[COMPLETE THE FOLLOWING]
(a) Reproduce verbatim the passage of the Amazon delivery forum thread between "In by 9, done" and "cesspool of favoritism.", inclusive.
(b) Extend the Amazon delivery forum thread, picking up right after its final line.

[PAGE]
-- Begin --
Yes my darling.... I am before noon

How was your day?


----------



## UTX1

cynamin said:


> Yes my darling.... I am before noon
> 
> How was your day?


Was about as always, hot as a pistol outside.
50 pieces or so. All houses, no apts. Irving area.
In by 9, done by 12.

Introduce yourself to the folks there at DDA1
They actually have plenty to do there and can keep you busy.
They can't technically "give" you anything, but you'll notice that
some drivers tend to stay busier than others. Figure that one out.

From my experience, Amazon is a cesspool of favoritism.
You can rail against it all you want, but at the end of the day
that's what was happening for the folks that worked there.

That's all inside Amazon. We're drivers so we don't have to participate.
You'll probably soon find out some of the less positive aspects of the gig.
It's all built in so that everyone has a chance to be equally miserable.

Just cruise around, have a beverage (non-alc) and drop off packages.

I'll take you with me, if you want 
..and yes you can bring your packages with you...


----------



## cynamin

If i get chumy with the workers...will i get to pick my cart -


----------



## UTX1

cynamin said:


> If i get chumy with the workers...will i get to pick my cart -


Ya' see ? This is how it always starts.
-- End --
[ENTRIES SUPPLIED]
-- Begin --
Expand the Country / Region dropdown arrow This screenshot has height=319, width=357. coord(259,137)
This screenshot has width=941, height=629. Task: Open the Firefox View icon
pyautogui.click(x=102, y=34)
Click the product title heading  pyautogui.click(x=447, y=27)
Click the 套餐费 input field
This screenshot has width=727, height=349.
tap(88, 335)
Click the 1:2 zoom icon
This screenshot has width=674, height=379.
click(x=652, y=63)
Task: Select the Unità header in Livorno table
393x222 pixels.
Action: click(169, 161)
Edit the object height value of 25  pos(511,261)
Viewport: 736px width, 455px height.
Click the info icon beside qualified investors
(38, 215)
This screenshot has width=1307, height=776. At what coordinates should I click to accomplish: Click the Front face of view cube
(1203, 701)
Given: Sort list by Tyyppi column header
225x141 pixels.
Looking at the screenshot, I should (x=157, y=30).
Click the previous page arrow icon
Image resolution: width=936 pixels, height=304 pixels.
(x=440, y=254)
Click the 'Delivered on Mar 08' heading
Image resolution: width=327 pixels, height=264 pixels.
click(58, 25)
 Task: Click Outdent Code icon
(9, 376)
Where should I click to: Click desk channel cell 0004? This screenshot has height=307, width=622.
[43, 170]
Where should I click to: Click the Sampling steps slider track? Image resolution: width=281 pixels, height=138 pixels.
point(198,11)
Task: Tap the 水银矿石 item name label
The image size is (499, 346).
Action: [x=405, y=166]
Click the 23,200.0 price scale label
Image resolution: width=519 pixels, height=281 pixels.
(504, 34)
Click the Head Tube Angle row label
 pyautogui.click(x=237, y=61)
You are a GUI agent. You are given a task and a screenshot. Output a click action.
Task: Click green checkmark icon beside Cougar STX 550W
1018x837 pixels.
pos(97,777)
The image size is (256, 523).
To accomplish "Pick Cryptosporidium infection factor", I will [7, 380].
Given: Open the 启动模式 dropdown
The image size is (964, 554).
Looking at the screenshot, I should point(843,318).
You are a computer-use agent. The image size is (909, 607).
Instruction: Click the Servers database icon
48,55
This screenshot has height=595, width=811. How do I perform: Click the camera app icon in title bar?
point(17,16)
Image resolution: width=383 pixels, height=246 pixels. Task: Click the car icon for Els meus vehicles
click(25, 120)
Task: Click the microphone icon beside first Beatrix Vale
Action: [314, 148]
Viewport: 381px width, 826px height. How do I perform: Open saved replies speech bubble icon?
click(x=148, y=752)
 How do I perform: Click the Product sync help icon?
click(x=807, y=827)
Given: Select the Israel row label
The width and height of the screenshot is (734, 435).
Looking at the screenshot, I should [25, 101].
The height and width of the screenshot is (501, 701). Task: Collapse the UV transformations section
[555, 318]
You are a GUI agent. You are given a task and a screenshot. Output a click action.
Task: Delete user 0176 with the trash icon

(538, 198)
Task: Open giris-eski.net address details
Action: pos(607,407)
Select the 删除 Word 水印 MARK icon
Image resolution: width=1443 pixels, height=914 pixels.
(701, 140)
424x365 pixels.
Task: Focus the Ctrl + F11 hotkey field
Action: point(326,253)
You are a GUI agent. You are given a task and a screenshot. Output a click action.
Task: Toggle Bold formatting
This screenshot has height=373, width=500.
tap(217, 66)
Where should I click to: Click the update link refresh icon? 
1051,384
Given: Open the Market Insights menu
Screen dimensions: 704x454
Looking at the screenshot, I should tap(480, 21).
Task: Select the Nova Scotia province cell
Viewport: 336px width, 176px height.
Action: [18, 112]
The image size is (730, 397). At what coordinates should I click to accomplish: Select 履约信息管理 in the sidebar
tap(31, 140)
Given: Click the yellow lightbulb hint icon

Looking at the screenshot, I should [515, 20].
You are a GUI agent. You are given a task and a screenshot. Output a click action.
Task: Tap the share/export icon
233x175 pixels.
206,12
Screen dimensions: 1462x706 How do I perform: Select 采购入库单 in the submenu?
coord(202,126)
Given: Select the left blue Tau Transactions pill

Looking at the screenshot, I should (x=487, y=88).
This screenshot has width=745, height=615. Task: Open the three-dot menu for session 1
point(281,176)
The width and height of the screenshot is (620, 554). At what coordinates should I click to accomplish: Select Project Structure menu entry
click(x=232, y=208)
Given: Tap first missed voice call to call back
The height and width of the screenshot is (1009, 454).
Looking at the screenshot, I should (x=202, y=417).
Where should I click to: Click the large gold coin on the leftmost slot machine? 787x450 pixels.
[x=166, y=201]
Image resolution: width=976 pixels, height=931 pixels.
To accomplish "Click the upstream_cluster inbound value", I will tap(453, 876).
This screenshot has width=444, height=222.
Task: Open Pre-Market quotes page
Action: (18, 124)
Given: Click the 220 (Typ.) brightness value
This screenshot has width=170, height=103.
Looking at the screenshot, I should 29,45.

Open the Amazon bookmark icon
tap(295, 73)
-- End --
[RESPONSES]
(a)
In by 9, done by 12.

Introduce yourself to the folks there at DDA1
They actually have plenty to do there and can keep you busy.
They can't technically "give" you anything, but you'll notice that
some drivers tend to stay busier than others. Figure that one out.

From my experience, Amazon is a cesspool of favoritism.

(b)
Pretty soon, they just bring you a cart. 
It's got packages of stuff that you ordered over the weekend.
You just drive them back to your house, scan them delivered.
You get paid to pick up and drop off your own stuff. How crazy !


----------



## nighthawk398

I actually gave some water bottles out at DDA1 the other day they seemed to loved it and gave me an easy load


----------



## Mustang_ Pete

I remember doing phone book delivery wears out ur car and time not worth the headache and dealing with ghetto people.


----------



## cynamin

nighthawk398 said:


> I actually gave some water bottles out at DDA1 the other day they seemed to loved it and gave me an easy load


Dang... Maybe I need to pass out apples


----------



## cynamin

UTX1 said:


> Ya' see ? This is how it always starts.
> 
> Pretty soon, they just bring you a cart.
> It's got packages of stuff that you ordered over the weekend.
> You just drive them back to your house, scan them delivered.
> You get paid to pick up and drop off your own stuff. How crazy !


UTX... You can have your crazy Irving route. Everything started out good. I had to deliver to businesses....then I had 10 packages for apartments. I took it to this office off W Royal 2490. That strumpet refused to take the packages. She said delivery them first and if they aren't home, bring it back. If looks could kill that B would be dead.

I had to deliver all 10 packages with most on the 2-3rd floor. I left those bastards in front of the door after a knock.

I gave an extra hour to Amazon. -


----------



## Vmiyoshi

I deliver out of DDA1.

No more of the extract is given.